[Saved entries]
——

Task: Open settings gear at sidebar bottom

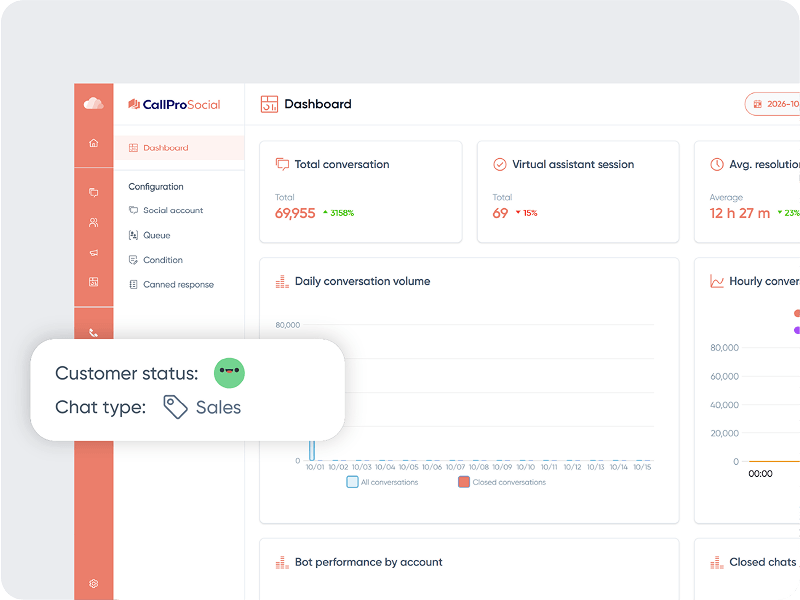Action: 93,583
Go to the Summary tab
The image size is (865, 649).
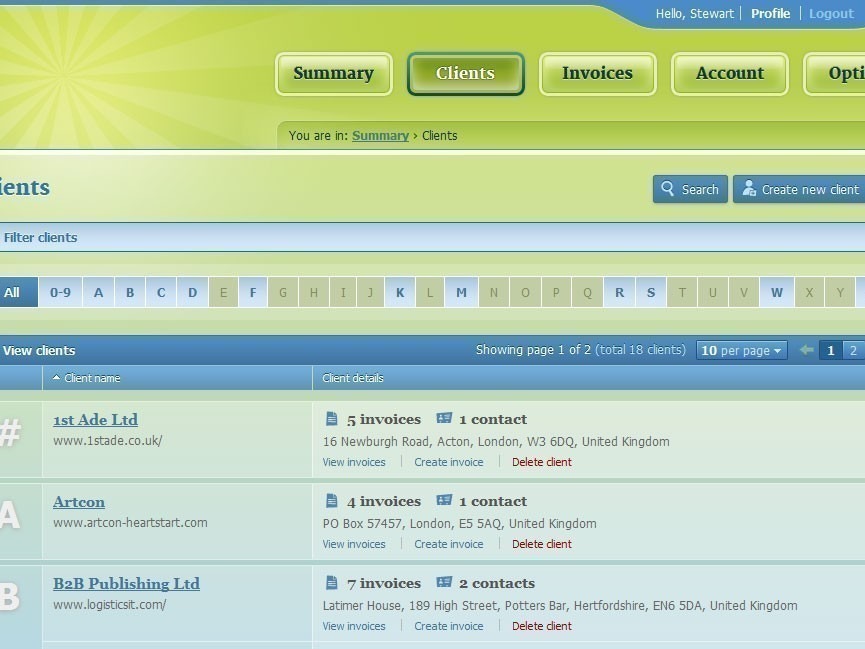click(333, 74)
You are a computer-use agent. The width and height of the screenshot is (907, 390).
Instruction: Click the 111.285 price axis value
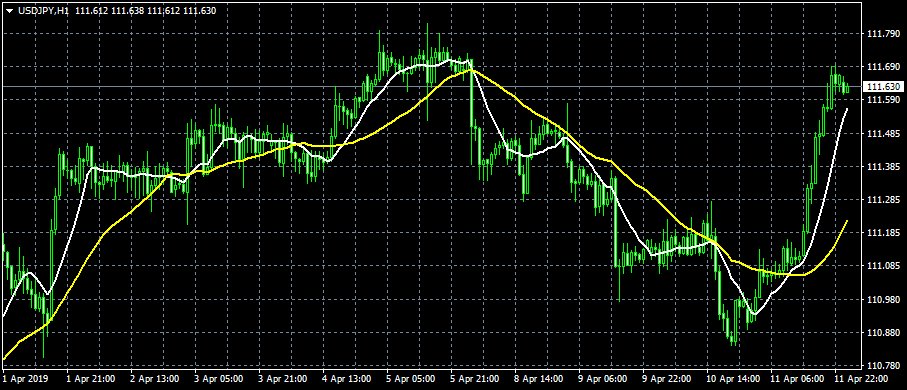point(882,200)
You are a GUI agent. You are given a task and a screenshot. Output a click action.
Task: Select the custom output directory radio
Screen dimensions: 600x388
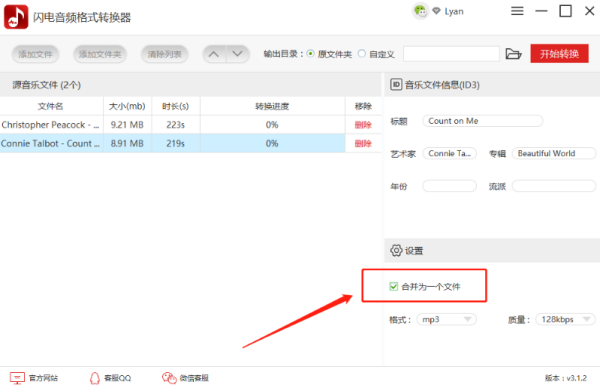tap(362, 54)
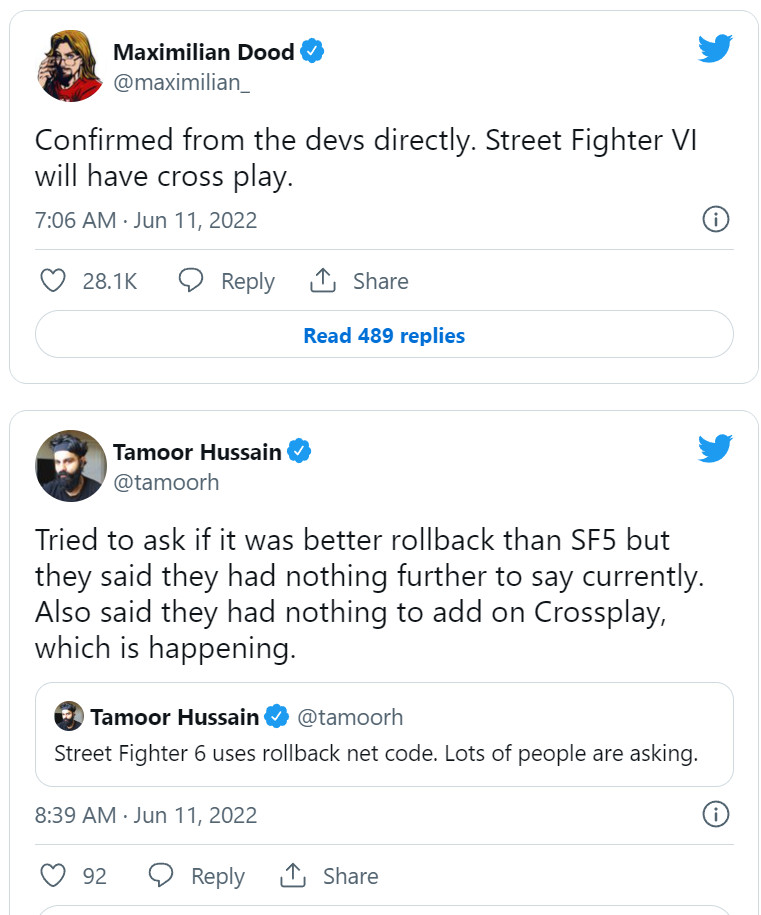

——

> TASK DESCRIPTION
Filter the entries down to the lines with the word "screenshot" in them, and copy those lines.

> EXERCISE ANSWER
You are a computer-use agent. The width and height of the screenshot is (907, 390).
You are a GUI agent. You are given a task and a screenshot. Output a click action.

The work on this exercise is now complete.